又吃了一次宴席
小弟岳父与大弟岳母都是在疫情期间去世的,两个人相隔十天,十天前是小弟岳父三周年忌日,今天是大弟岳母三周年忌日。
大弟一家三口、他舅子一家三口还有他岳父昨天从青岛回来了,大弟一家回了母亲家,他岳父和他舅子一家留在老家做准备工作。
昨天和小弟约好十点到,九点二十出发,出发后给小弟打电话告诉他我们已经出发了,小弟说他也准备走。
这条路是丈夫回老家常走的,我退休前工作的地方就在这条路上,路过原工作单位,我都要往里看一眼,虽然是物是人非,但还会不自觉的把目光投向那里。
路上车少,一路绿灯,半个小时就到了村口,丈夫说他不记得具体位置了,我三年前来过一次,我知道位置,告诉丈夫怎么走。
到了以后停下车,等了几分钟小弟两口子也到了,我们一起过去。
前面已经来了不少宾客,和熟悉的亲朋打个招呼,坐着等客人到齐一起去祭拜。
丈夫和我们一起进来的,坐下后没看到他。我跟妹妹说你大哥去哪了?大妹说是不是在里面那个屋?我想有可能。
过了一会儿丈夫从外面回来了,他跟弟媳的大伯说小时候过年来探亲的老房子,我这才知道丈夫不在家里。
丈夫的奶奶与弟媳的奶奶是亲姐妹,所以丈夫对弟媳家的事比较熟悉,弟媳家现在的房子盖的晚,前面还有两套老房子,丈夫小时候来去的是老房子,那两套房子已经卖掉了。
丈夫与这个叔叔聊会天,叔叔到院里了,我们等了会感觉院里安静了,丈夫说是不是都走了?我说走怎么没人通知?赶紧往外走,院里已经没人了,赶紧开车去坟地。
坟地在水库边上,要经过水库大坝。
这个水库叫勾山水库,是我们这里面积最大的水库。以前我总感觉我老家那个水库城子水库最大,百度了一下发现城子水库水容量大,面积没有勾山水库大。我去过城子水库,站在大坝上往下看感觉头晕,在勾山水库大坝往下看没有这种感觉。
勾山水库大坝宽3.5米,全长615米,穿过大坝来到水库的西侧,停好车步行上山。
丈夫说弟媳这个村原来在水库这个位置,修水库搬迁了,水库修好后村子在水库东,坟地留在水库西,搬迁后变成了新村南和新村北,现在是镇政府驻地。

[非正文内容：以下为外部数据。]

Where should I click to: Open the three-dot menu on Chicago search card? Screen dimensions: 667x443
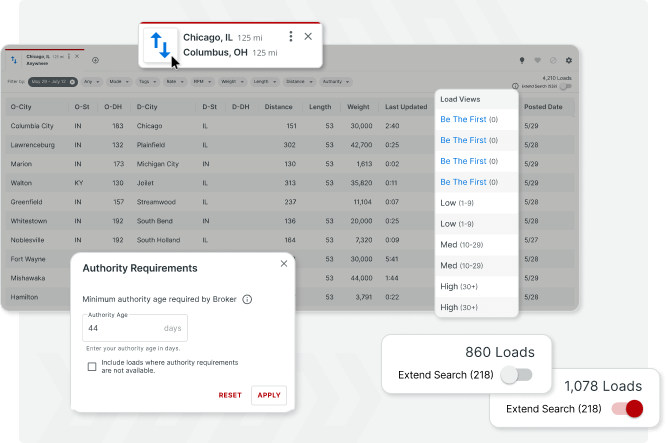pos(291,37)
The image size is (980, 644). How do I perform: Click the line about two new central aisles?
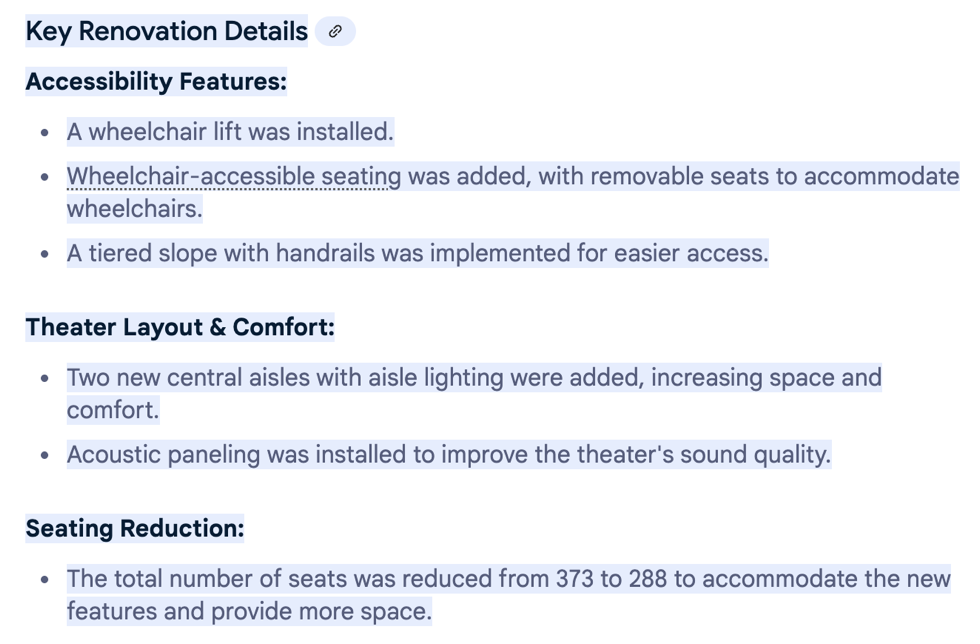[474, 377]
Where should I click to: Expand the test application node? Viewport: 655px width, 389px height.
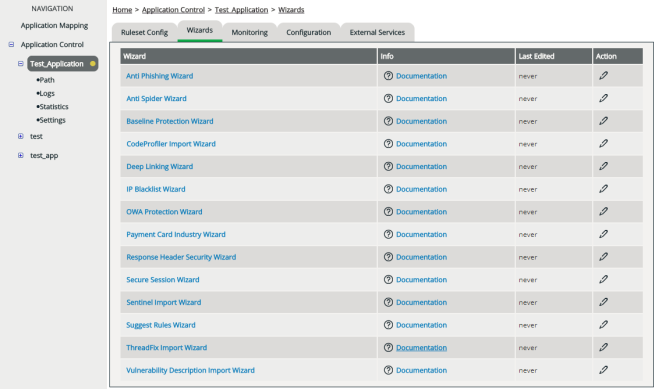(20, 136)

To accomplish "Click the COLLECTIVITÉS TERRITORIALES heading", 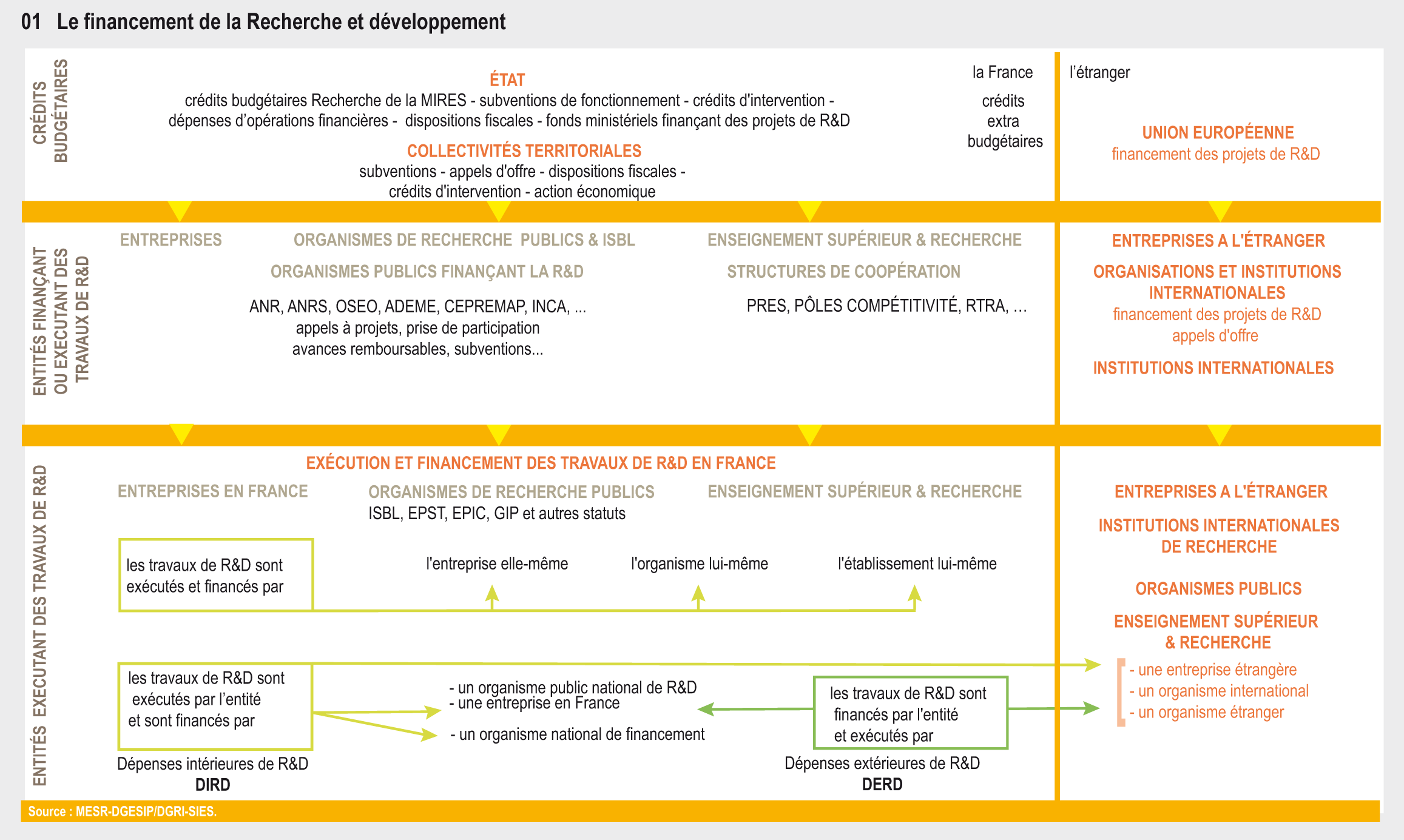I will (x=524, y=151).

冬天活动少,走了没几步腿就酸了,可能那段有点陡坡走起来累,过了那段能好点,等弟媳她们把鲜花和贡品拿上来,在坟边摆上,弟媳的父亲说鞠躬祭拜,我们是鞠躬,但有不少是磕头祭拜,不管什么方式,心意到了就行了。
祭拜结束开始下山。我跟大弟说纸钱在哪烧?不是在专门的房子里吗?大弟说山上不让烧,在山下的土地庙烧。
往山下走腿就轻快了,还是下山容易上山难。
跟着跟着跟丟了,等穿过大坝,其它的车上哪儿我们不知道,进村后往北走了走,小弟停下我们也跟着停下,小弟掉头,丈夫没动,一会儿打来电话,说走过了,弟媳父亲说的饭店在丈夫回家那条路边上。
中午又是大鱼大肉,还是鸡打头,猪脸、肘子、丸子、扣肉(是甜的)、虾、海参、鲍鱼、金昌、鲈鱼、里脊、糯米卷、拌黄瓜、拌苦菊、拌海蜇、拌芹菜、炒山药,肉和鱼太腻,还是凉拌菜爽口,给父母、外甥女打包了一些,刚把山药打包完,想起来还没敬酒,桌上三个人打包,敬酒的时候好多盘子已经空了,敬完酒,又打包了鱼。
小弟拉着小妹先走,丈夫那桌等了会才结束,来去匆匆,又一路绿灯,回到家两点半了。
再参加一个婚姻,年前的重大活动就结束了。